Le 2 mai dernier, dans la rubrique Travelling (Voyages) du New York Times, l’article «Learning to love "the people's food" in Ho Chi Minh City» a attiré l’attention des lecteurs «vietnamophiles». L'article était signé Matt Gross, un journaliste américain spécialisé dans le tourisme et la gastronomie.

À l'été 1996, Matt Gross a débarqué à Hô Chi Minh-Ville avec l’idée de vivre quelques temps à l'étranger après sa sortie de l'université. Et pourquoi avoir choisi le Vietnam ? Réponse : pour la gastronomie locale ! Une passion née dans les restaurants vietnamiens de Virginie, du Maryland et de Washington. Ses plats préférées : viande grillée et pho au boeuf. Ce dernier est «un met national», selon lui.

À la découverte de la cuisine de rue

Une belle expérience, inoubliable, notamment les déjeuners. «Dans la chaleur accablante de midi, à côté des bruyants chantiers de construction, tout semblait se diluer devant vos yeux, il ne vous restait plus que la sensation d'avoir faim et l’envie de manger», a-t-il écrit.

Au Vietnam, le premier met qui a fait saliver les papilles de Matt Gross, ce sont les anguilles grillées enroulées autour d'un morceau de canne à sucre. «Des aiguilles grasses, un peu d’huile, de l'ail, du nuoc mam (saumure de poisson), un peu d'épices, avant d’être grillées. Ensuite, une bonne odeur d’épices, de condiments et des anguilles un peu sucrées», a-t-il décrit.

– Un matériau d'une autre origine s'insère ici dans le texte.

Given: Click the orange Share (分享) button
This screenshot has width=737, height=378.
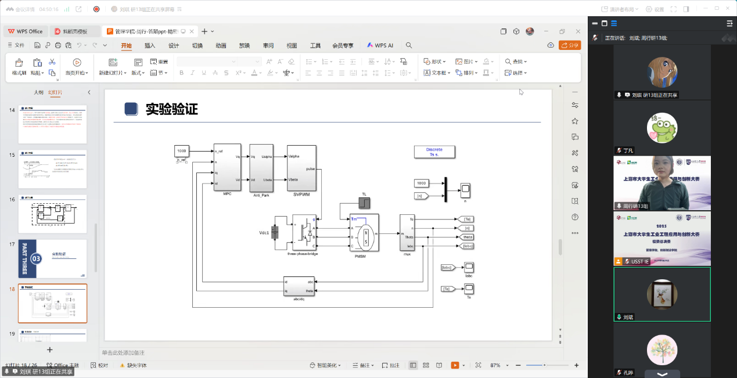Looking at the screenshot, I should (570, 45).
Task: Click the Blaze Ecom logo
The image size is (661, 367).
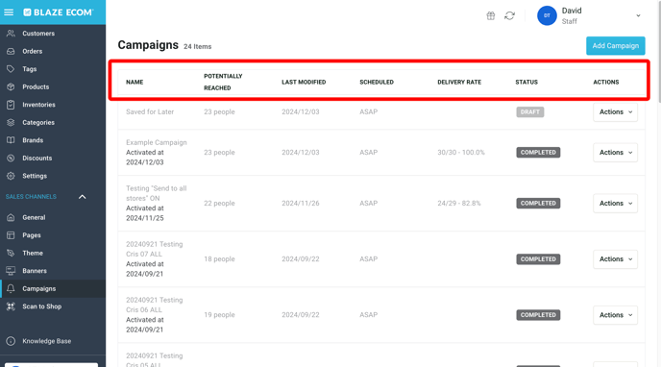Action: (x=59, y=12)
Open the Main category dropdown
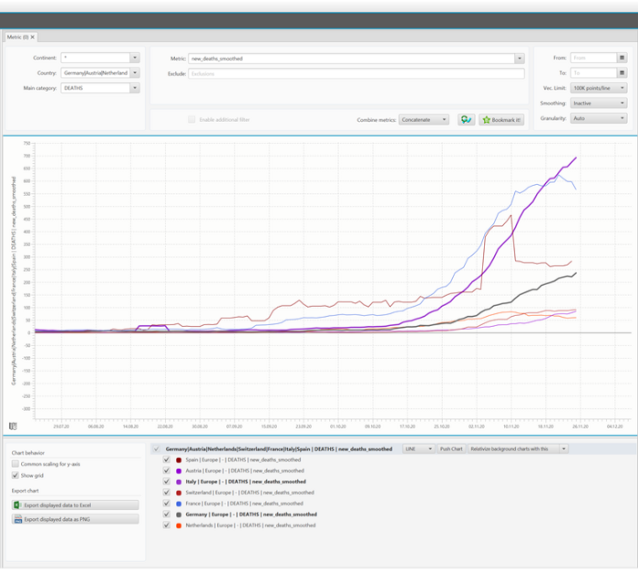This screenshot has width=638, height=572. tap(135, 88)
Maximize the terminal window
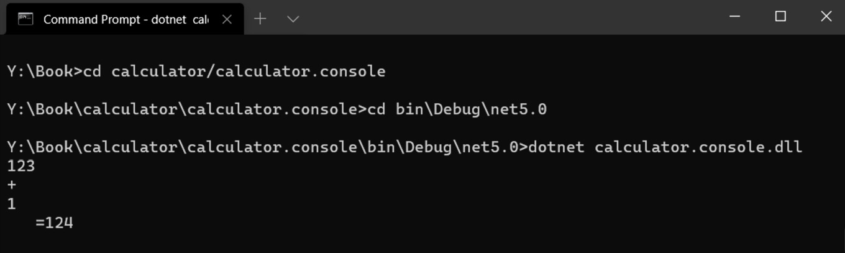 click(781, 17)
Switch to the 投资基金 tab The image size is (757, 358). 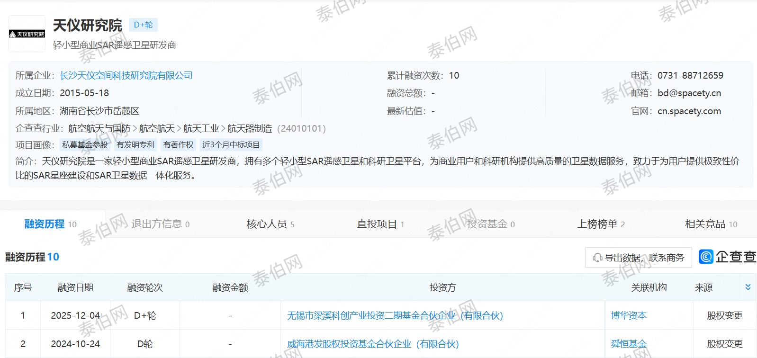pyautogui.click(x=490, y=224)
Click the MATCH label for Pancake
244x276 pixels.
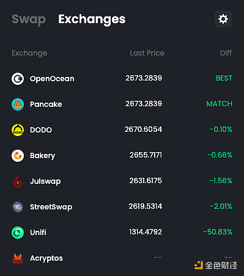tap(219, 104)
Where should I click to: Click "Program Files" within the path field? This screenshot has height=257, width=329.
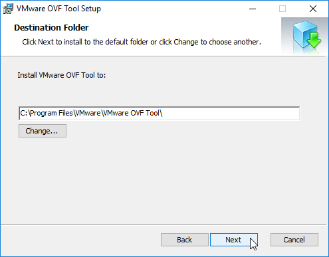51,114
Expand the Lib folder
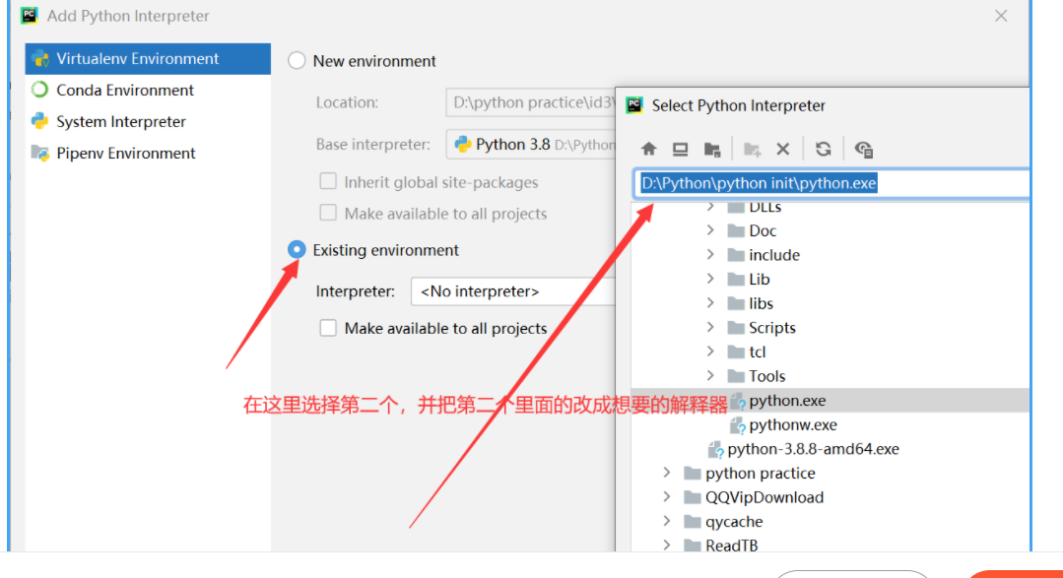Viewport: 1063px width, 578px height. coord(712,279)
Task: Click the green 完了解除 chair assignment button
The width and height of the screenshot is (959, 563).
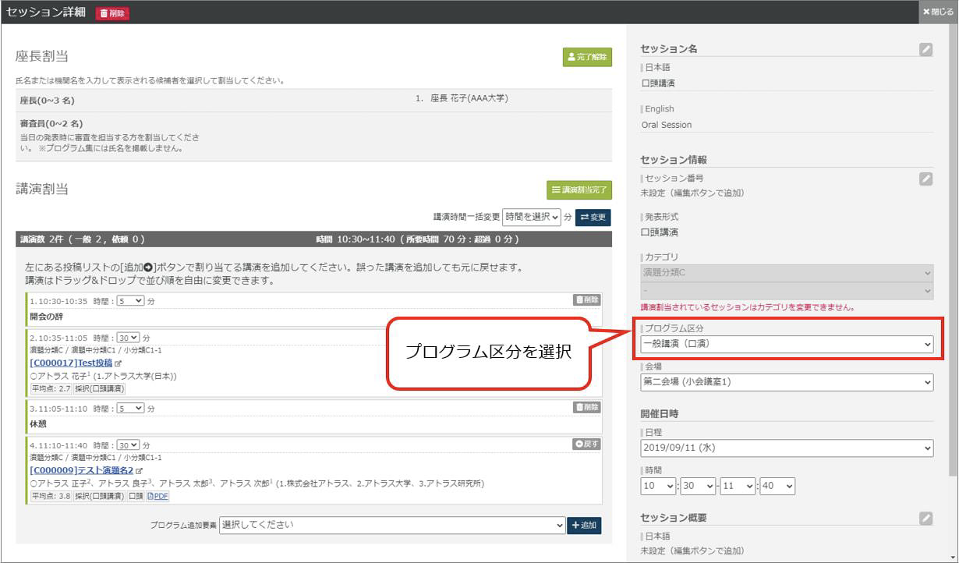Action: coord(587,57)
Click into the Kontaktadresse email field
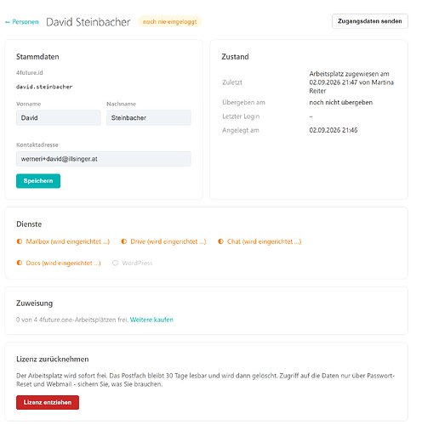The width and height of the screenshot is (422, 425). click(104, 159)
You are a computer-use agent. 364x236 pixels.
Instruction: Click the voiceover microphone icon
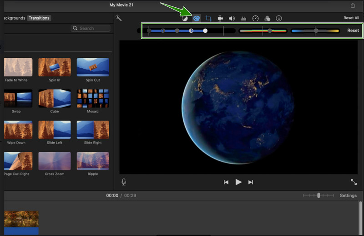click(x=124, y=182)
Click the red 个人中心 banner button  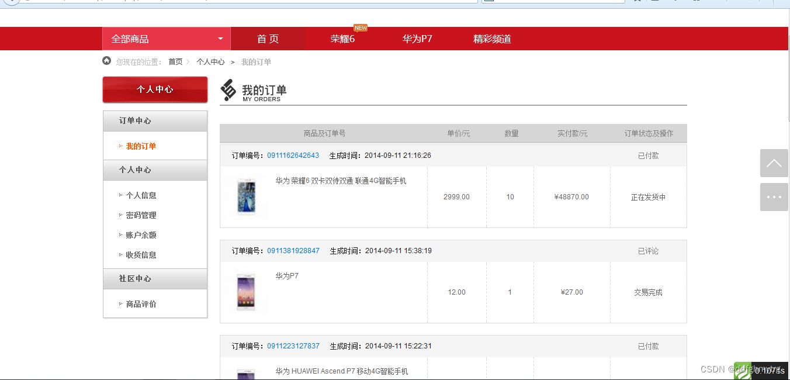tap(155, 89)
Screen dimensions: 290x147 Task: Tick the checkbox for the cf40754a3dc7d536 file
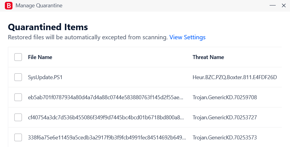point(18,117)
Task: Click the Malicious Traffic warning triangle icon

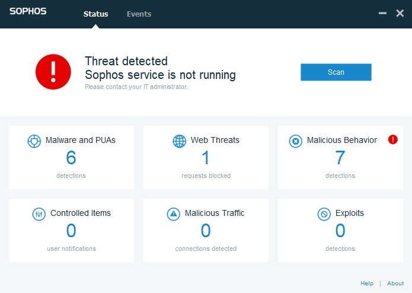Action: pos(174,214)
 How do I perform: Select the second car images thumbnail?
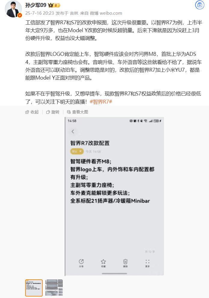point(54,288)
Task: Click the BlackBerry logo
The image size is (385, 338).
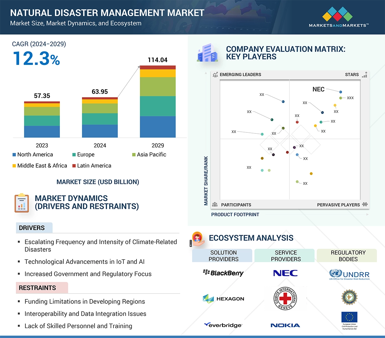Action: tap(223, 273)
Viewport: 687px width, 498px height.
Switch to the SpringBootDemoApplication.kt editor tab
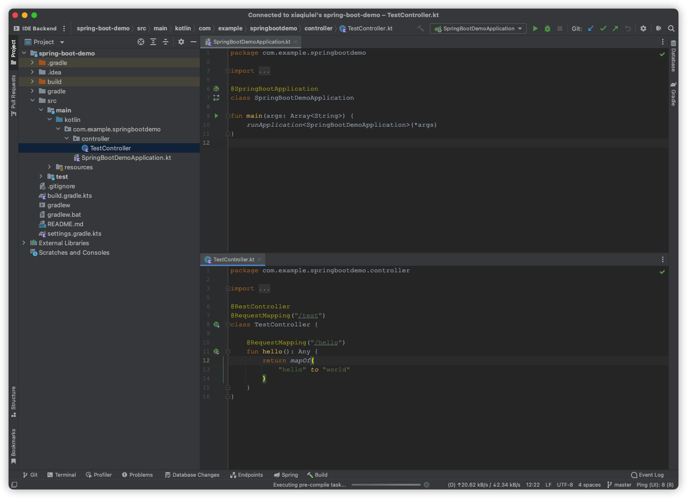(x=251, y=42)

Matt Gross est passé de surprise en surprise. Il a d’abord mangé du pho au déjeuner au restaurant pho Hoà-Pasteur. Quand il a raconté à ses élèves vietnamiens son expérience (ndrl : Matt Gross a enseigné l'anglais), ils été très surpris. Ils lui ont expliqué que l'on déguste le pho au... petit-déjeuner. «Mais, ce restaurant est rempli de Vietnamiens à midi !», a-t-il rétorqué. Alors, les élèves lui ont dit : «Vous pouvez en prendre à n'importe quelle heure de la journée, pas de problème. Mais pour les Vietnamiens du cru, c’est au petit-déjeuner seulement».

Remise en question

Ne parlant pas vietnamien et un peu timide, Matt Gross s’est vite aperçu qu’il ne fréquentait que les restaurants pour touristes, là où tout est confortable : serveur anglophone, menu en anglais.... Pour découvrir la vraie cuisine de rue, il lui a fallu se faire un peu violence, c’est-à-dire aller là où seuls les Vietnamiens vont.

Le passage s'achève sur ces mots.